The truth is, I’m not losing my son – I’m letting him slip away. Figuratively speaking of course because he is still physically eating my food, taking up space on my couch and driving my cars to wherever it is he goes with his friends. This time next year he will be out of high school, away to college doing grown up things. A year from now in the eyes of the law he will be an adult. It must be a scary prospect for him even though I know that he has been ready for a long time to take on more responsibility and live an independent life free of any obligation to his parents. That is what scares us most as parents – that we are no longer essential.

I suppose avoiding meaningful adult conversations with him is my subconscious way of avoiding the truth about the next phase in life for him and for me: the realization that I have to let go and I can no longer keep him safe from whatever it is that scares me about the journey into the world he is about to embark on. For at least a year now Super Mom has cried private tears about this ominous and obvious next step in life and together we mutually hate it. But it is what we have prepared Number One and his brothers for all their lives.

So today I vow that I am going to do a much better job at the following:

1)      Admit it and embrace it – He’s grown up, we’ve done (and continue to) do what we can to prepare him for the realities of life. We will always be here to support him, but part of his growing up is knowing that we have grown up as parents too. He will more apt to succeed on his own knowing that we have the faith and trust to let him make decisions that may result in failure, but failure is another way of growing.

2)      No open-ended questions – I know how to ask questions to prompt and obtain a measured response.

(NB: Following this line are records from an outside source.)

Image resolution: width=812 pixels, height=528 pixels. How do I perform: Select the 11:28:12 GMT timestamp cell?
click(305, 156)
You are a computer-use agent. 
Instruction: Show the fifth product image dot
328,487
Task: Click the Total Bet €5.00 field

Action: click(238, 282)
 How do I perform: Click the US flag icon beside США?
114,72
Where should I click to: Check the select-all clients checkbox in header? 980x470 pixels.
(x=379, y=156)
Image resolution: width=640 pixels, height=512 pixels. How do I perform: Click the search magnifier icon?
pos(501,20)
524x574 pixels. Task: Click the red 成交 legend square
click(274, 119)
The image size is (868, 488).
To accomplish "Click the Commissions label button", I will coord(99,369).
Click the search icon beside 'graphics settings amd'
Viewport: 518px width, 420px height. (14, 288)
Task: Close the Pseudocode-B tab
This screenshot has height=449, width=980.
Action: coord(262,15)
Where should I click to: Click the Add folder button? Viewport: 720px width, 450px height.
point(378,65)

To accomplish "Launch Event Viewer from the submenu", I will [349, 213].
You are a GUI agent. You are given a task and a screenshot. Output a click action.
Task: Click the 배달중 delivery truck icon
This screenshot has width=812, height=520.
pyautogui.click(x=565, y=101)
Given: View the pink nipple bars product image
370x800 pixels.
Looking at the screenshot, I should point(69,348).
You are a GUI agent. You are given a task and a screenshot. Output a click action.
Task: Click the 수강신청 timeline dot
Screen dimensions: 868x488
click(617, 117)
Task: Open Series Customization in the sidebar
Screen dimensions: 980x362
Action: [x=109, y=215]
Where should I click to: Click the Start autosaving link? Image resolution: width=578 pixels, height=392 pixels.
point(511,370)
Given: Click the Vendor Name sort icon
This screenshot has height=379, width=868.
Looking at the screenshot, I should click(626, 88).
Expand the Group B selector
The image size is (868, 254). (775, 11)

I want to have a discussion more than I want to fulfill a demand and Super Mom hit it right on the head when she said that I need to ask better questions. It’s what we do in the corporate relationships and it should also carry over into our personal lives.

3)      Don’t stop teaching – Just because his time under our roof will soon come to an end, doesn’t mean that we should stop teaching him. My parents always gave me advice even when I was well into my adulthood. In Samoa they always say, “E le uma le galuega o le matua.” (A parents job never ends). I hope that when he is out on his own, that he will trust enough to keep coming back for advice.

We’ve been through a lot Number One and I. He’s the kind of kid that all parents wish their child to be and that’s probably more a father’s bragging than the truth but it’s the truth that works for me. I don’t want to regret not being the father that he needs, simply because I sometimes forget that I need to be the father that he needs me to be.